======== Extracted text
By Paul McBeth
Dec. 20 (BusinessDesk) - Guinness Peat Group founder Ron Brierley has sold another 5 million tranche of shares in the investment firm, even as it's rated an average 'outperform' by analysts.
The veteran corporate raider sold the shares yesterday at 47 Australian cents apiece for some A$2.35 million, or $2.95 million in New Zealand dollar terms, according to a statement lodged with the stock exchange. That leaves Brierley with some 31.9 million shares, or 2.01 percent, or GPG. Since embarking on his sell-down in October, Brierley has cashed up 20 million shares for some $11.73 million.
His exit comes with the stock rated an average 'outperform' based on six analyst recommendations compiled by Reuters, with a median target price of 65.5 cents - a premium of 13 percent to the current trading price of 58.5 cents on the NZX. The company is now in wind-down mode, with management looking to sell assets and rename it Coats, the company's biggest investment.
================
Directive 1:
Can you turn the part of the rows below that opens with the line containing "Task: Point to the label 耳小骨" and closes with the line containing "Action: pyautogui.click(x=186, y=401)" into a JSON list of strings, one string per line with blank lines left out?
======== Data listing
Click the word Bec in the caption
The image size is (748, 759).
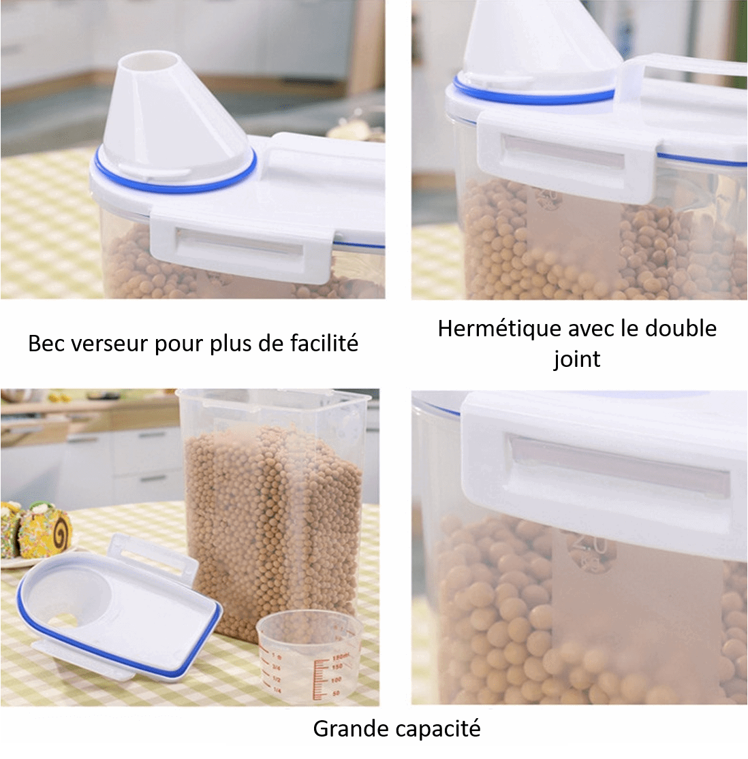coord(47,343)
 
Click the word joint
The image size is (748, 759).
coord(576,358)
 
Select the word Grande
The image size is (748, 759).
coord(345,729)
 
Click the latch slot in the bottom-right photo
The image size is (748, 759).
coord(617,465)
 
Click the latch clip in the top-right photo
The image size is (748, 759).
coord(569,157)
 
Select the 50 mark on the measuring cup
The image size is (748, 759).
coord(336,692)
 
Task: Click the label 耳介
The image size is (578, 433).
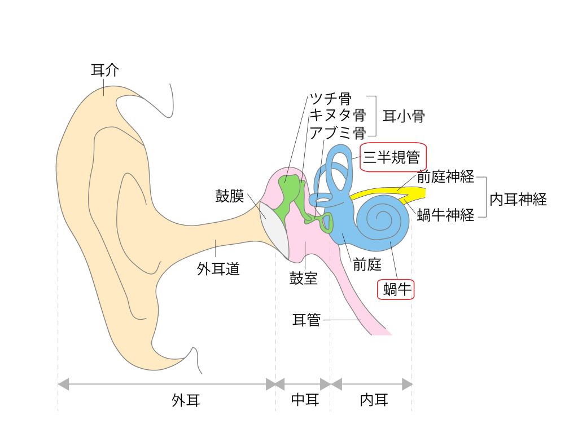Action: pyautogui.click(x=105, y=70)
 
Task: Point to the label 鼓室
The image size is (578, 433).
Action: pyautogui.click(x=304, y=279)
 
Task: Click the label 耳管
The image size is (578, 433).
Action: pyautogui.click(x=306, y=320)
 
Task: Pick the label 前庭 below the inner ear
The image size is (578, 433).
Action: pyautogui.click(x=367, y=264)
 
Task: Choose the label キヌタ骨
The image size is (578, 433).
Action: pyautogui.click(x=338, y=116)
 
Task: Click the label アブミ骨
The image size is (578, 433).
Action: pyautogui.click(x=338, y=133)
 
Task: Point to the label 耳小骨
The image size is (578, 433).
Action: pyautogui.click(x=404, y=117)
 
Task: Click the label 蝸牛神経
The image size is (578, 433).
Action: pyautogui.click(x=446, y=215)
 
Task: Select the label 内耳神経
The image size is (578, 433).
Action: pyautogui.click(x=518, y=199)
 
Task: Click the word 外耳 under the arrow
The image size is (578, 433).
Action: pyautogui.click(x=186, y=401)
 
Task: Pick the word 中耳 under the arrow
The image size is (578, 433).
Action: pyautogui.click(x=305, y=401)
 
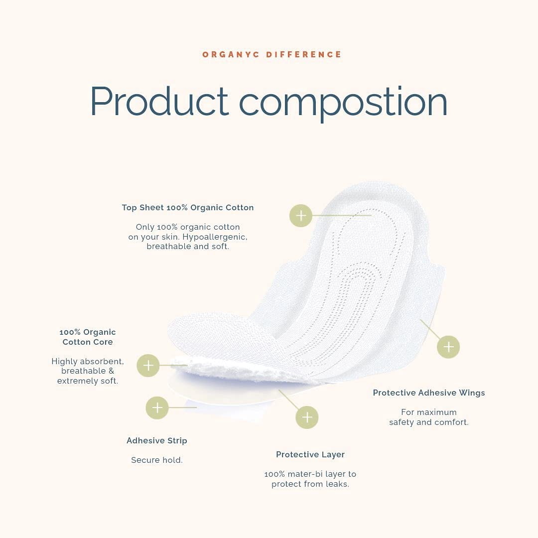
================
Directive 2:
According to the Guinness Peat Group article, why is management looking to sell assets, and what new name is planned for the company?

Correct output 1:
[
  "Task: Point to the label 耳小骨",
  "The image size is (578, 433).",
  "Action: pyautogui.click(x=404, y=117)",
  "Task: Click the label 蝸牛神経",
  "The image size is (578, 433).",
  "Action: pyautogui.click(x=446, y=215)",
  "Task: Select the label 内耳神経",
  "The image size is (578, 433).",
  "Action: pyautogui.click(x=518, y=199)",
  "Task: Click the word 外耳 under the arrow",
  "The image size is (578, 433).",
  "Action: pyautogui.click(x=186, y=401)"
]

Correct output 2:
The company is now in wind-down mode, so management is looking to sell assets. The plan is to rename it Coats, which is the company's biggest investment.